What?  Graham referred to legal birth control because it's...legal.  Nobody is trying to change that.  Not a single GOP legislature or governor or presidential candidate has proposed or talked about anything of the sort.  Indeed, 92 percent of Americans told Gallup in 2022 that birth control is morally acceptable, including nearly nine-in-ten conservatives.  There is no desire, appetite, or effort to do anything to alter the status quo on this non-issue.  The conspiratorial sleight-of-hand Clinton uses to float her dumb, ominous-sounding warning is to pretend that birth control and abortion are the same, and to suggest that pro-lifers had previously lied about their goals on abortion jurisprudence and policy.  Neither element of this is accurate.  Pro-lifers could not have been more open and clear about their multi-decade concerted movement to overturn Roe and restore representative democracy on a difficult and thorny issue (on which most Americans hold fairly moderate views).  There was no hiding the ball.  The goal was explicit.  No such movement or goal exists at all on birth control.  Banning birth control isn't a thing.

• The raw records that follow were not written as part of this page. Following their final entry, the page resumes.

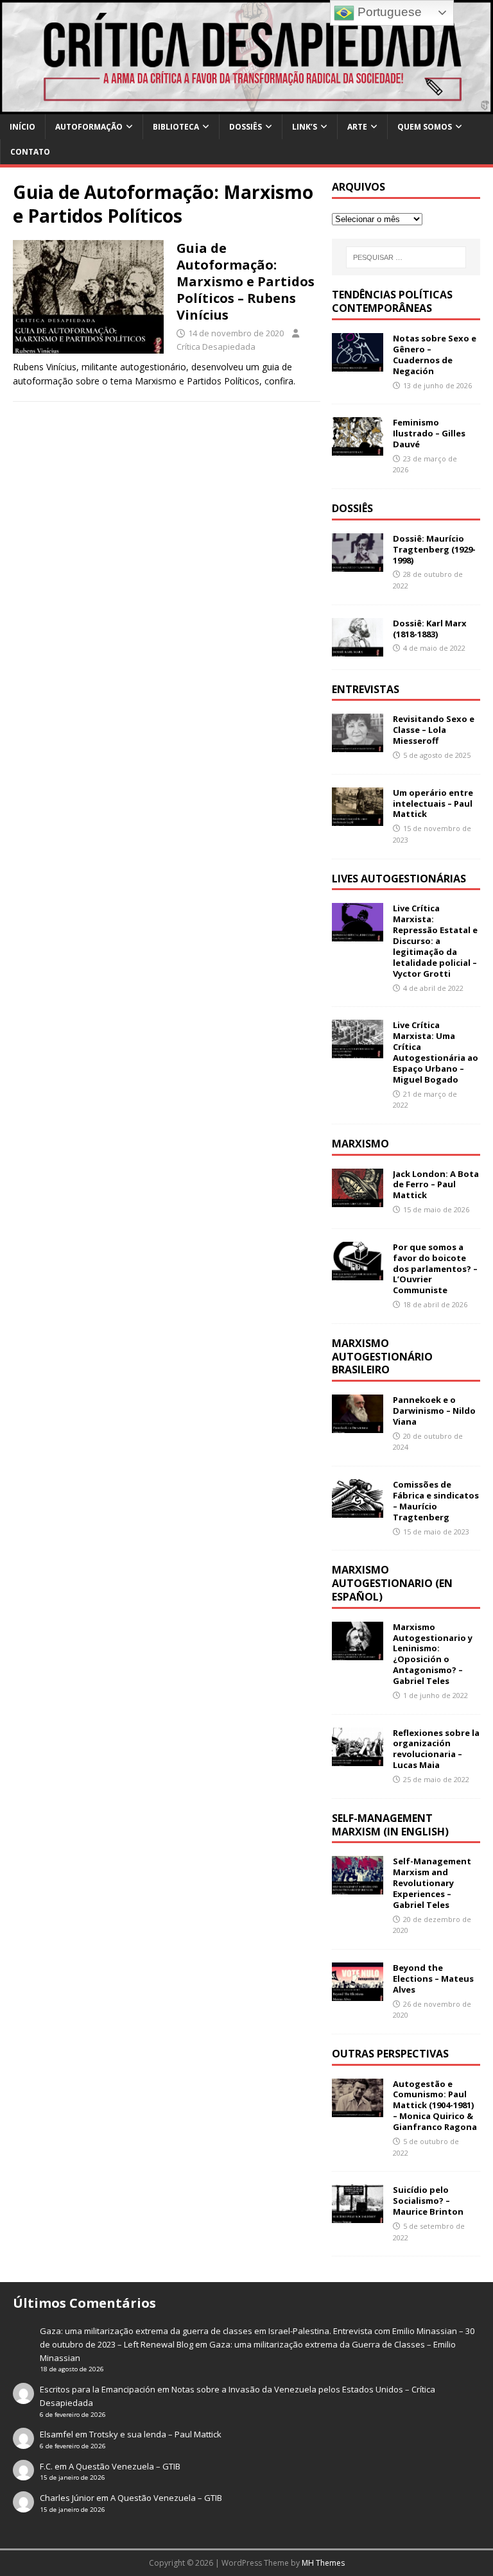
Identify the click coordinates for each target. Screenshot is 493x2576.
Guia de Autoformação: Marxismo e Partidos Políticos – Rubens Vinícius (246, 281)
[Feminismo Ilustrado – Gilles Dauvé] (357, 448)
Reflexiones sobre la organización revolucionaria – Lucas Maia (436, 1749)
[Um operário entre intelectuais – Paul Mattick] (357, 818)
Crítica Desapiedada (216, 346)
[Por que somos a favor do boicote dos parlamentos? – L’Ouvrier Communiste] (357, 1272)
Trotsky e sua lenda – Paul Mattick (155, 2434)
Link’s (304, 126)
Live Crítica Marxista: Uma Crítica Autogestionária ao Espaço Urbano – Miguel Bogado (435, 1052)
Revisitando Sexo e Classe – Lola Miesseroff (433, 729)
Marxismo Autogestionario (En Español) (392, 1583)
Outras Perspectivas (390, 2054)
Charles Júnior (67, 2497)
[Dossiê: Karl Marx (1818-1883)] (357, 648)
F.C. (46, 2466)
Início (22, 126)
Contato (30, 151)
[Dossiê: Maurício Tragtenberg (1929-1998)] (357, 564)
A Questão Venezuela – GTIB (124, 2466)
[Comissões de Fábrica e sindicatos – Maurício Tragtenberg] (357, 1510)
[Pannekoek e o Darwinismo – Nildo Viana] (357, 1426)
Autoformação (89, 126)
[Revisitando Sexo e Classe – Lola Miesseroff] (357, 745)
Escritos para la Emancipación (97, 2389)
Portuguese (388, 12)
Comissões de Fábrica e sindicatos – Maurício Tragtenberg (436, 1501)
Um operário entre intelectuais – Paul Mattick (433, 803)
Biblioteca (176, 126)
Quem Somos (424, 126)
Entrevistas (365, 689)
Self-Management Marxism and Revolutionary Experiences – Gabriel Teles (432, 1883)
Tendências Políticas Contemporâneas (392, 301)
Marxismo (360, 1144)
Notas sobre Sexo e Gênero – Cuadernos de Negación (434, 354)
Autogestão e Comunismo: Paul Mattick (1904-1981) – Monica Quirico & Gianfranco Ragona (435, 2105)
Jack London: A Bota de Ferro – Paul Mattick (436, 1184)
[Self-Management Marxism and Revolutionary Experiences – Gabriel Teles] (357, 1887)
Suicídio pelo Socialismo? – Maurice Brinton (428, 2200)
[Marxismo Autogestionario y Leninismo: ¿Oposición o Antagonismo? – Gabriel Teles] (357, 1652)
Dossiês (245, 126)
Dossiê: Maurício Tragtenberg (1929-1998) (434, 549)
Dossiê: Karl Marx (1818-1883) (430, 628)
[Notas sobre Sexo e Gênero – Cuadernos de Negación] (357, 364)
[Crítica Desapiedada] (246, 106)
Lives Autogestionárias (399, 879)
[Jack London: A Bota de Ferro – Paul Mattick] (357, 1199)
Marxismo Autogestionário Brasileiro (382, 1356)
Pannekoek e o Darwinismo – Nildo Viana (434, 1410)
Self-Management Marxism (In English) (390, 1825)
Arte (357, 126)
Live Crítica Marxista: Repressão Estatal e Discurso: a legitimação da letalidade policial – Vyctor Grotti (435, 940)
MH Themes (323, 2562)
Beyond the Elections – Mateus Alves (433, 1978)
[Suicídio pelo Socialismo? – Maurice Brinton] (357, 2216)
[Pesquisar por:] (406, 257)
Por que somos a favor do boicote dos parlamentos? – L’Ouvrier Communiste (435, 1268)
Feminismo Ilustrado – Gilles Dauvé (429, 433)
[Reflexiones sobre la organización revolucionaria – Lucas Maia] (357, 1758)
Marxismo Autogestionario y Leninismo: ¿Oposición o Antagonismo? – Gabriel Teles (432, 1654)
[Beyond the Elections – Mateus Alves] (357, 1994)
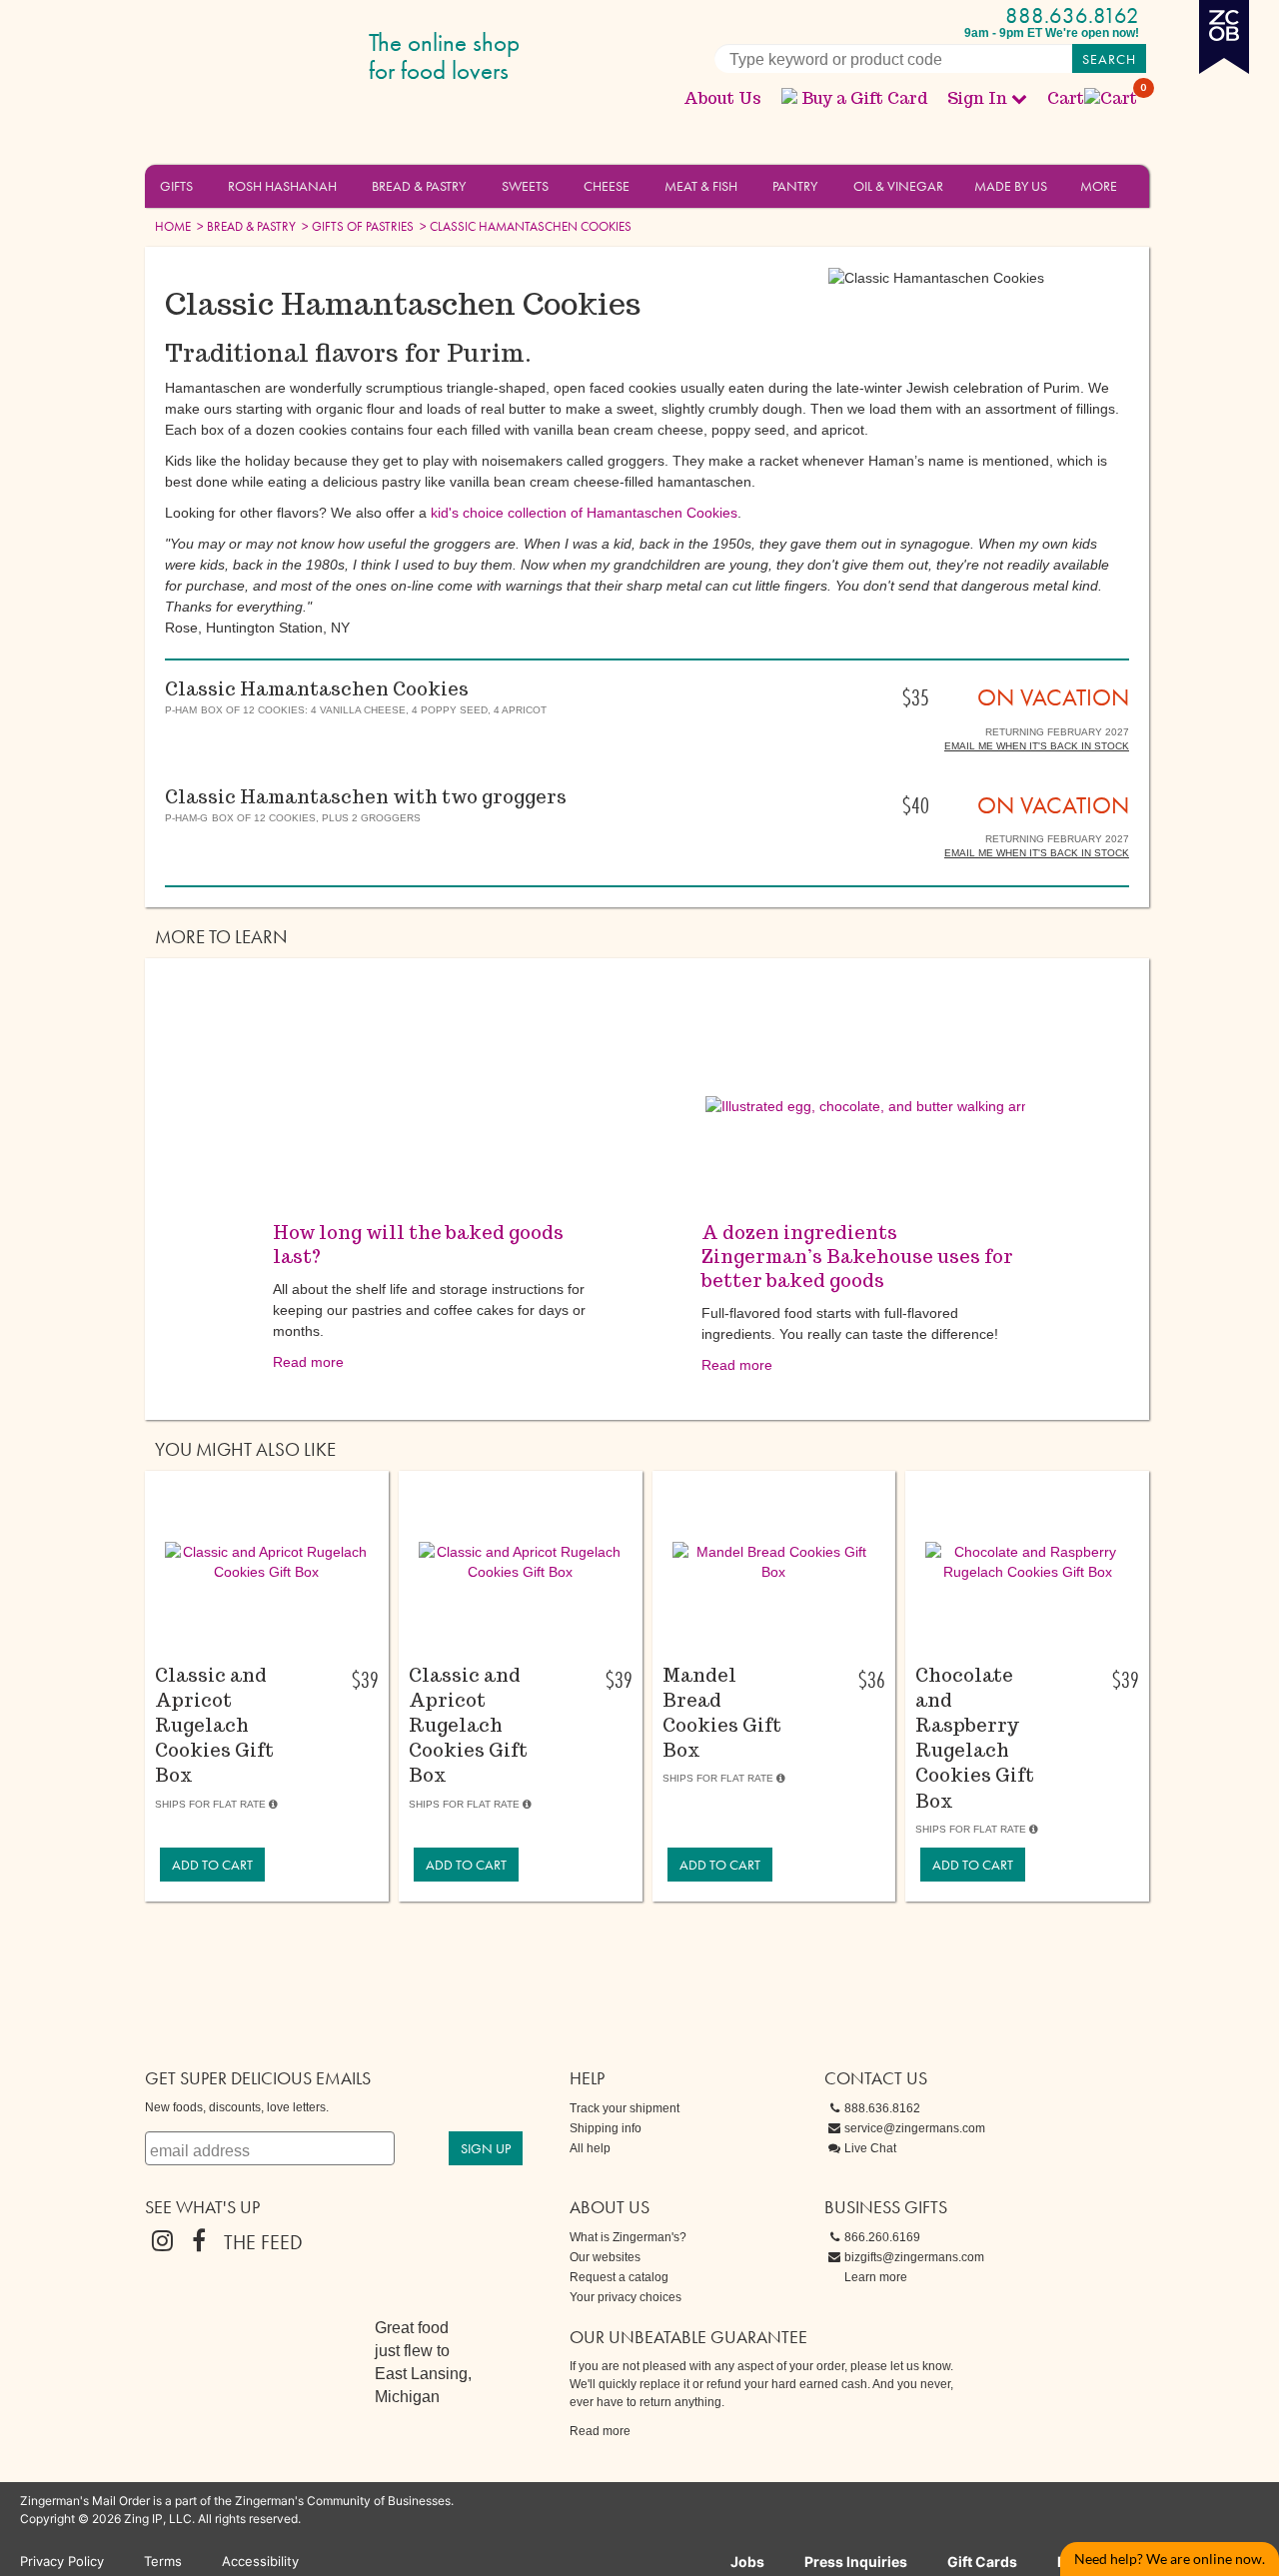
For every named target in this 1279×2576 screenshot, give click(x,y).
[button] (204, 185)
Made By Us (1010, 186)
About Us (722, 98)
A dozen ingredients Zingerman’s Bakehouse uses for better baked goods (857, 1256)
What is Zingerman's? (628, 2237)
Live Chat (870, 2148)
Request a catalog (619, 2277)
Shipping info (605, 2128)
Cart (1093, 98)
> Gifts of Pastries (356, 226)
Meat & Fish (700, 186)
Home (173, 226)
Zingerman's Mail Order (300, 57)
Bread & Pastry (419, 186)
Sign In (977, 98)
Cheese (607, 186)
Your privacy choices (625, 2297)
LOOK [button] (255, 1656)
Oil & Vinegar (898, 186)
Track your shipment (624, 2108)
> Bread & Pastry (245, 226)
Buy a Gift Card (864, 98)
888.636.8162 (1072, 15)
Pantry (794, 186)
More (1098, 186)
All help (590, 2148)
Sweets (525, 186)
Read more (308, 1362)
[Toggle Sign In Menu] (1019, 98)
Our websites (605, 2257)
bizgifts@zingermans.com (914, 2257)
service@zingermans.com (914, 2128)
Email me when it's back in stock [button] (1036, 745)
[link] (212, 1865)
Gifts (176, 186)
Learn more (875, 2277)
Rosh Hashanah (282, 186)
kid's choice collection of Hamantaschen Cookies (584, 513)
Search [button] (1109, 59)
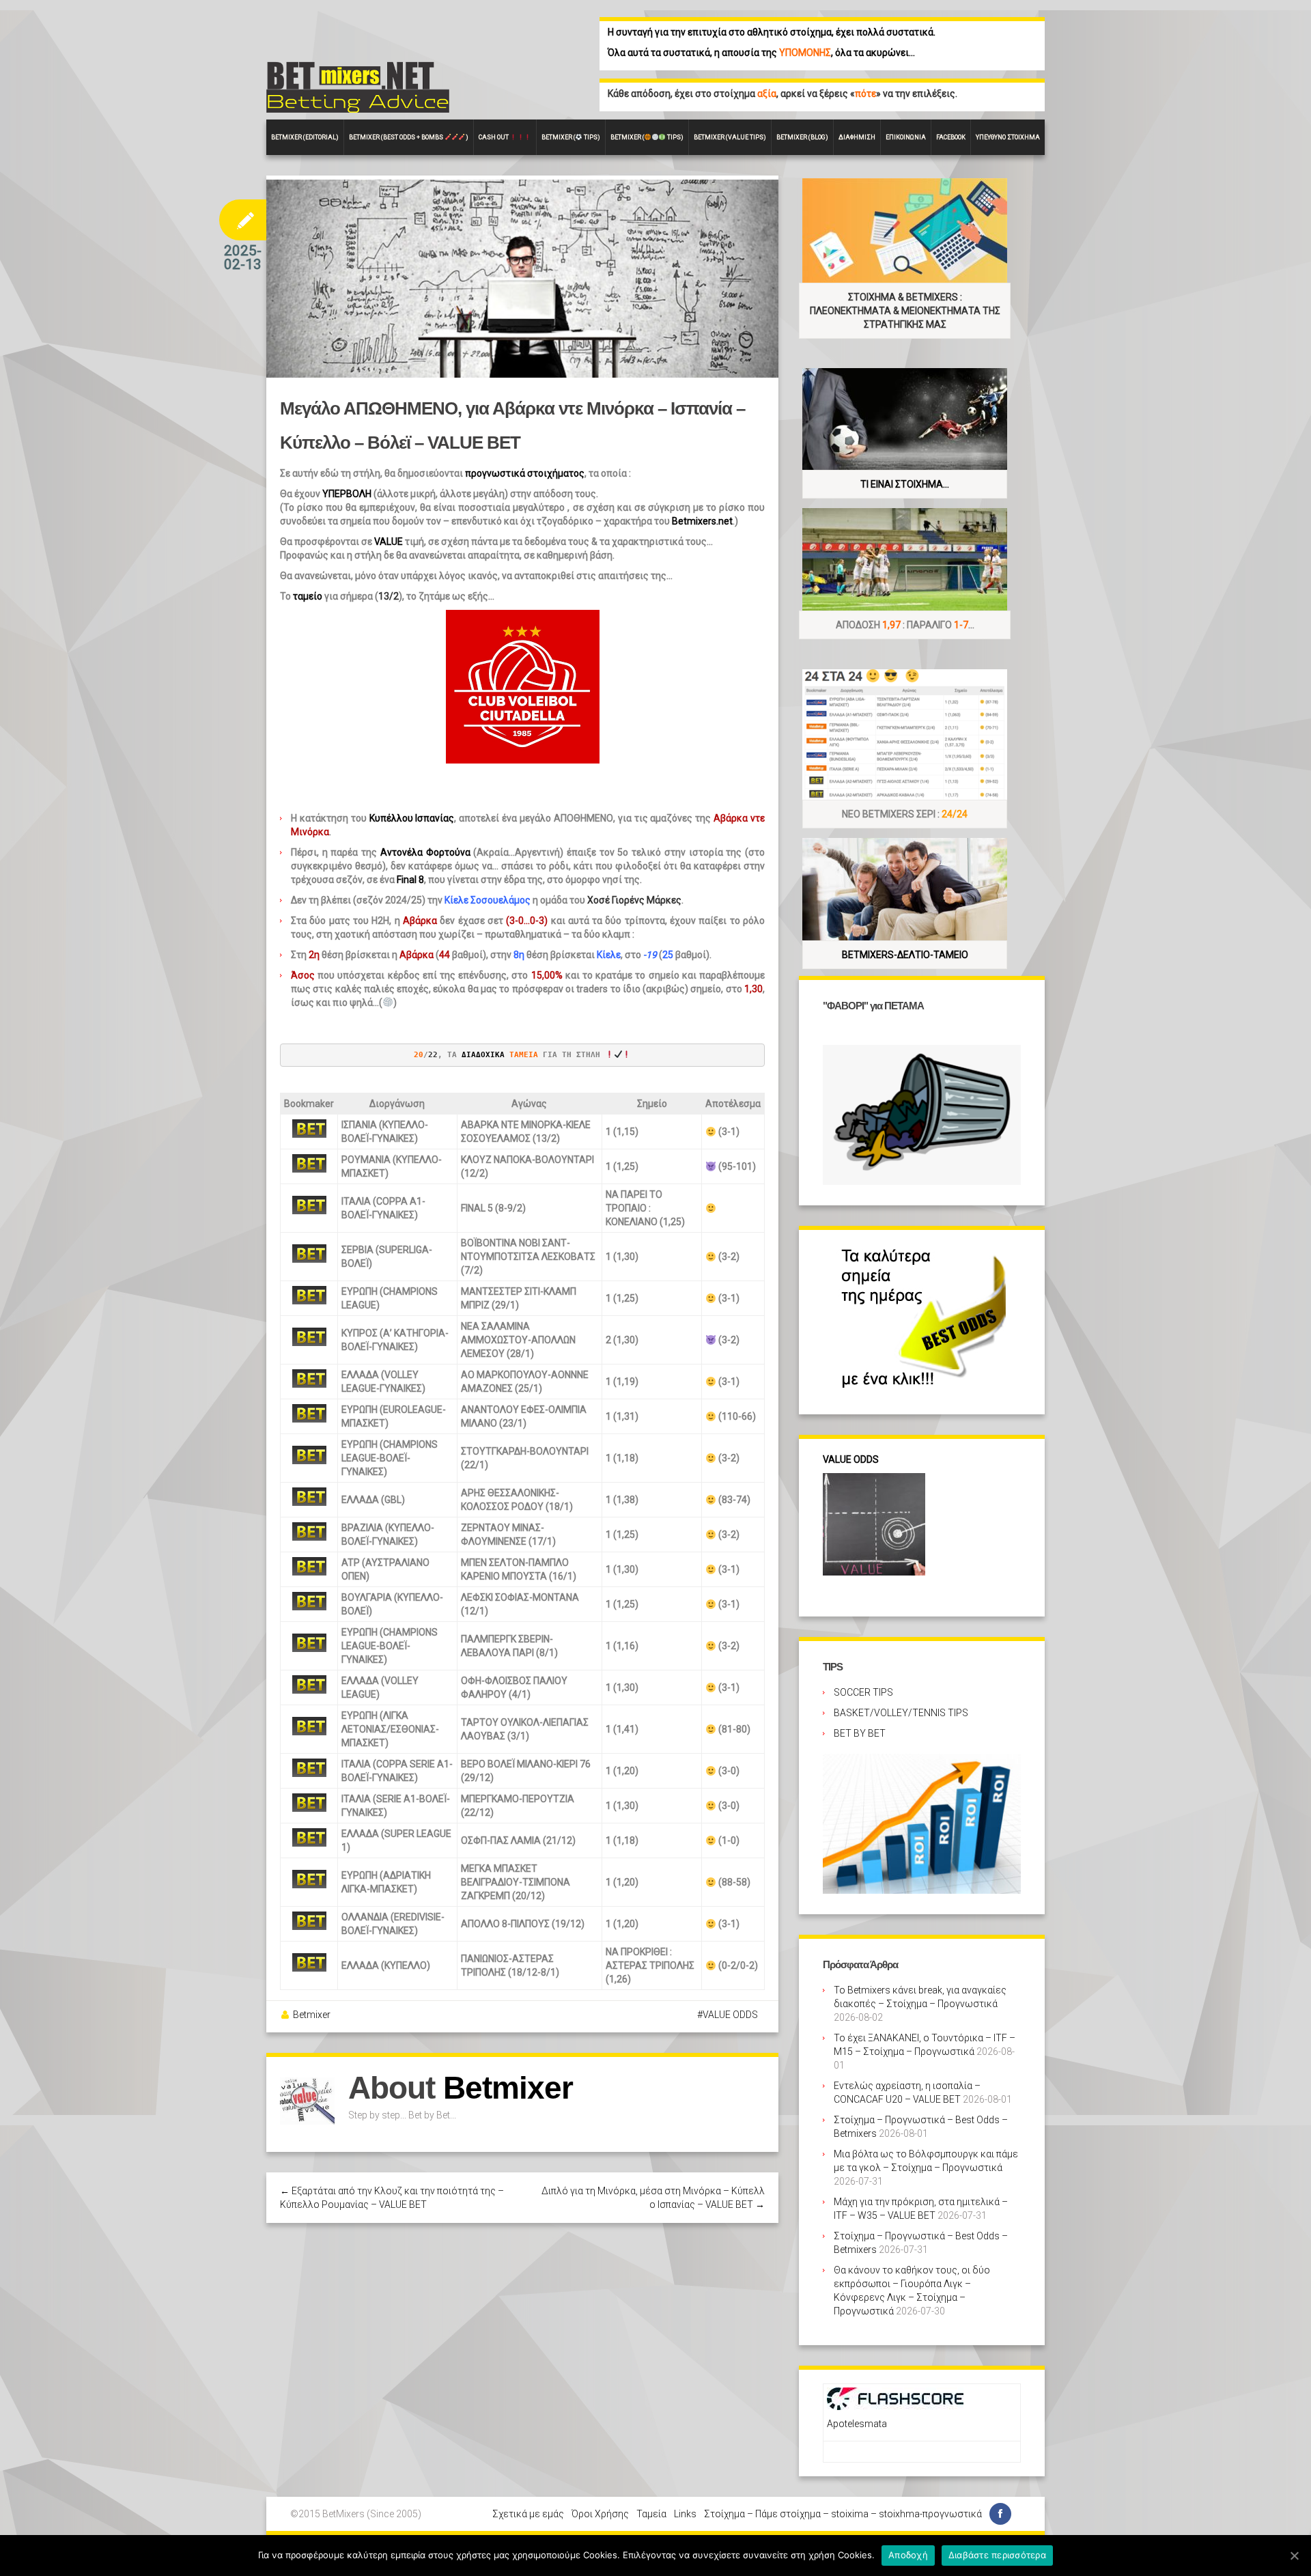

Clinton is grasping at straws, desperate to help her party survive an election with a deeply unpopular incumbent president at the helm.  Doing so might require scaring voters, especially women, with lies.  Don't ignore it; rebut it.  On a related topic, I'll leave you with one of the most incoherent rants -- to put it kindly -- that I've seen in a long time.  This person has a primetime program on a network devoted to politics and news.  She is paid handsomely to know stuff and make arguments.  She recorded this, um, 'commentary,' presumably reviewed it, then decided, 'yes, let's publish this for the world to see:'  

I'd try to refute this dog's breakfast of mind-numbing idiocy, but it's not worth it.  If someone is persuaded by this message, let the Democrats have them.